What you are asked to do:
Quote the records that follow in full, leaving the pictures out.

=-=-=-=-=

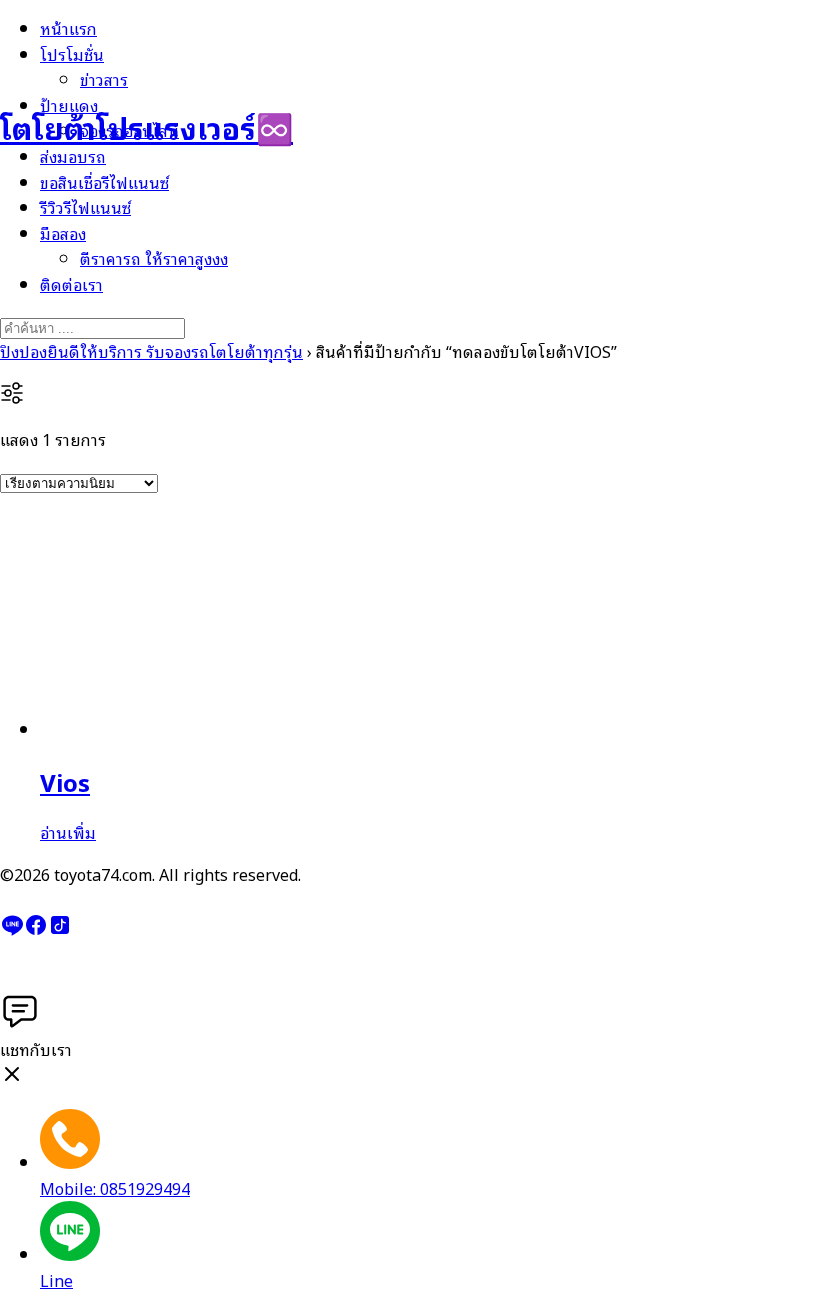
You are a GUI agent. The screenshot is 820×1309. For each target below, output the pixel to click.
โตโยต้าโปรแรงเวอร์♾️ (146, 126)
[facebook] (36, 930)
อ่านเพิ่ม (68, 832)
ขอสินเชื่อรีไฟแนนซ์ (104, 182)
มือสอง (63, 233)
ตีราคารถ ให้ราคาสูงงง (154, 258)
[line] (12, 930)
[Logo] (100, 59)
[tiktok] (60, 930)
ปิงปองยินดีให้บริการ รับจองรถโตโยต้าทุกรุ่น (151, 351)
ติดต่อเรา (71, 284)
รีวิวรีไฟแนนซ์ (85, 207)
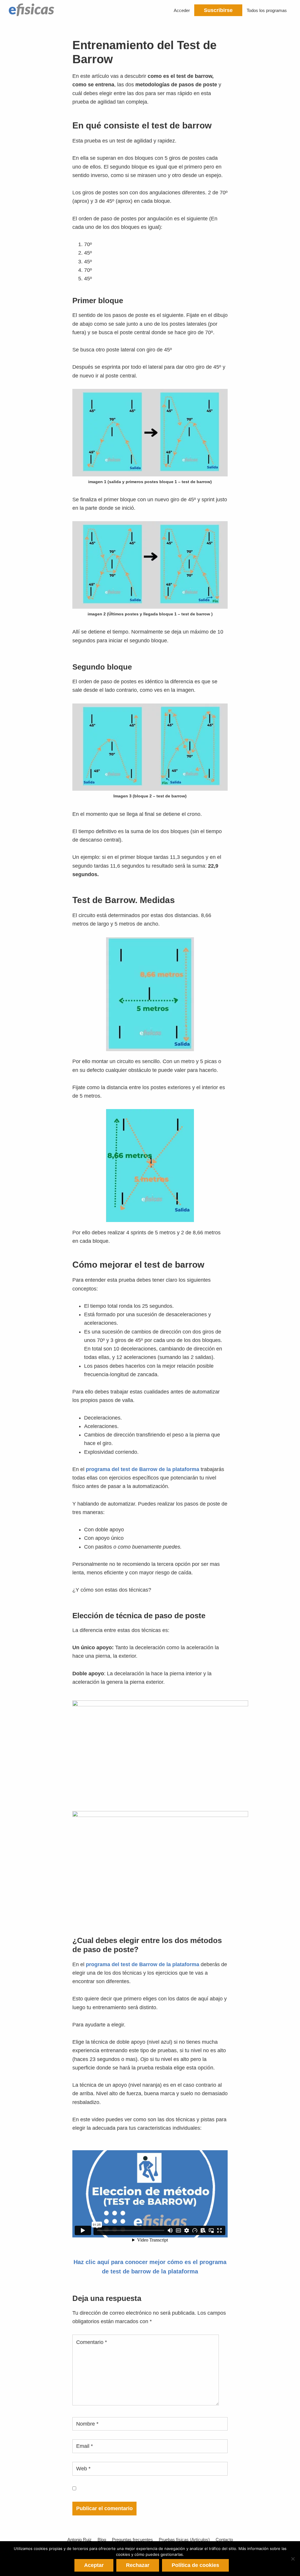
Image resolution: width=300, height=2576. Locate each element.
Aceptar (94, 2565)
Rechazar (137, 2565)
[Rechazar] (293, 2559)
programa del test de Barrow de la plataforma (142, 1469)
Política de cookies (195, 2565)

=-=-=-=-=

Written solution:
You are a GUI agent. The screenshot is 820×1309. For each target below, output the pixel to click.
โตโยต้าโปรแรงเวอร์♾️ (146, 126)
[facebook] (36, 930)
อ่านเพิ่ม (68, 832)
ขอสินเชื่อรีไฟแนนซ์ (104, 182)
มือสอง (63, 233)
ตีราคารถ ให้ราคาสูงงง (154, 258)
[line] (12, 930)
[Logo] (100, 59)
[tiktok] (60, 930)
ปิงปองยินดีให้บริการ รับจองรถโตโยต้าทุกรุ่น (151, 351)
ติดต่อเรา (71, 284)
รีวิวรีไฟแนนซ์ (85, 207)
Image resolution: width=300, height=2576. Locate each element.
Aceptar (94, 2565)
Rechazar (137, 2565)
[Rechazar] (293, 2559)
programa del test de Barrow de la plataforma (142, 1469)
Política de cookies (195, 2565)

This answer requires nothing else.